◆ **What you have to do**: Pull out every line below containing the word "agent".

◆ **Data to examine**:
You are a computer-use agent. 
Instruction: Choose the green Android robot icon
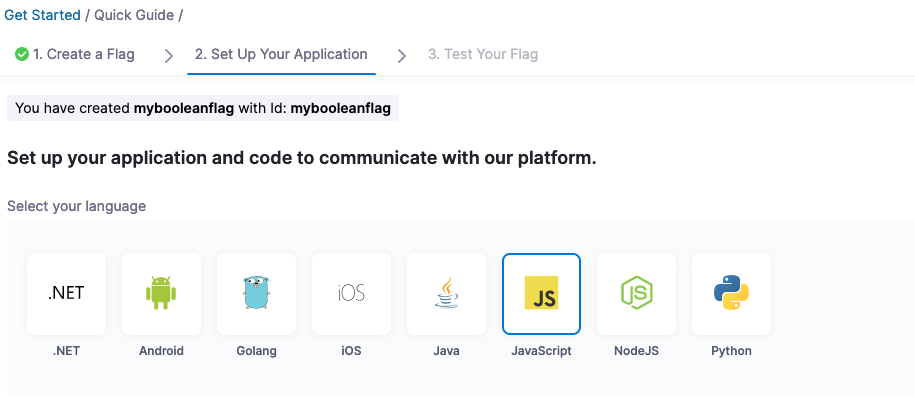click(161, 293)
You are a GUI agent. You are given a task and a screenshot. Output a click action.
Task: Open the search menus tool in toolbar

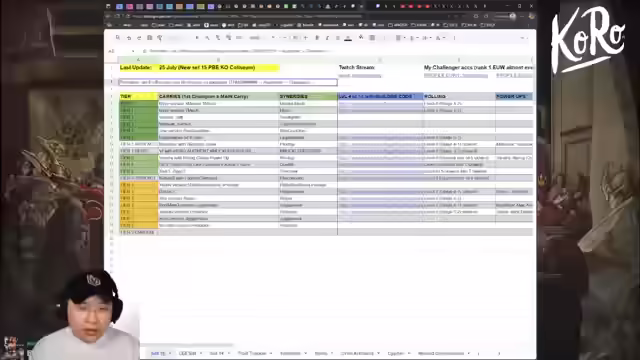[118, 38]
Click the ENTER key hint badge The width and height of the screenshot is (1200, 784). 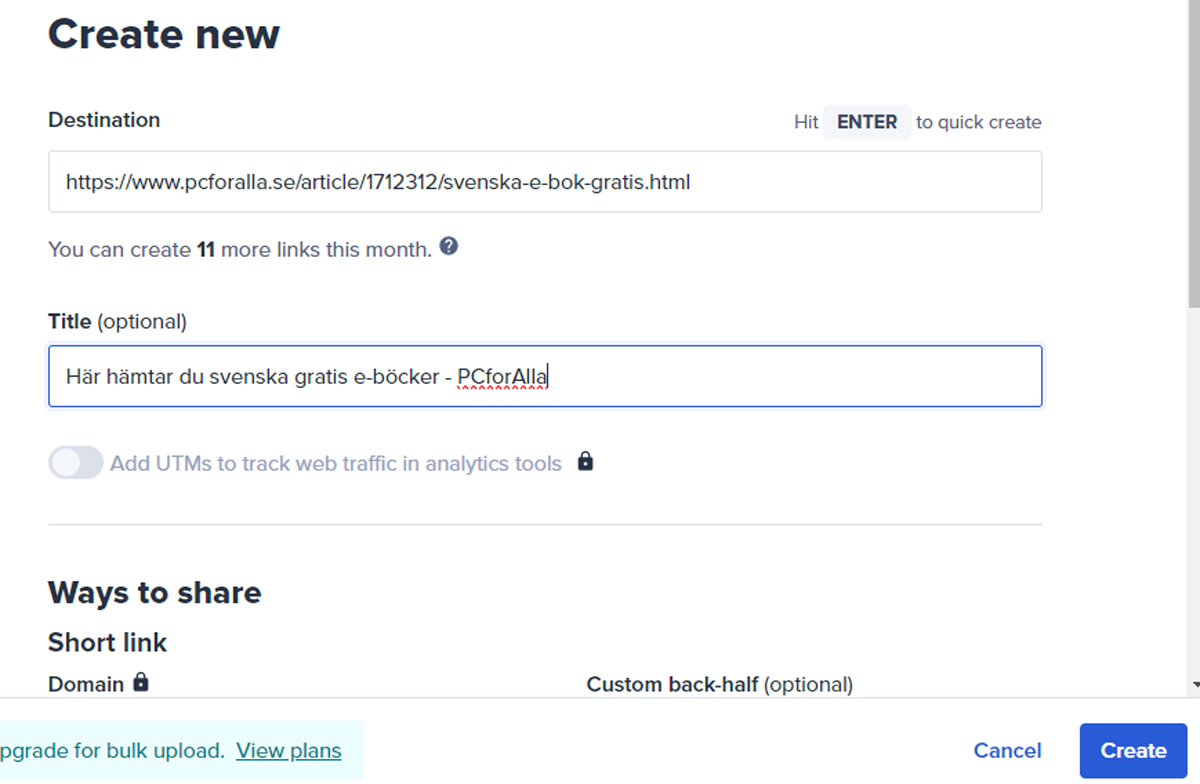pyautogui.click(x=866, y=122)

◆ **Exercise result**:
You are a computer-use agent. 
You are a GUI agent. You are given a task and a screenshot. Output a click action.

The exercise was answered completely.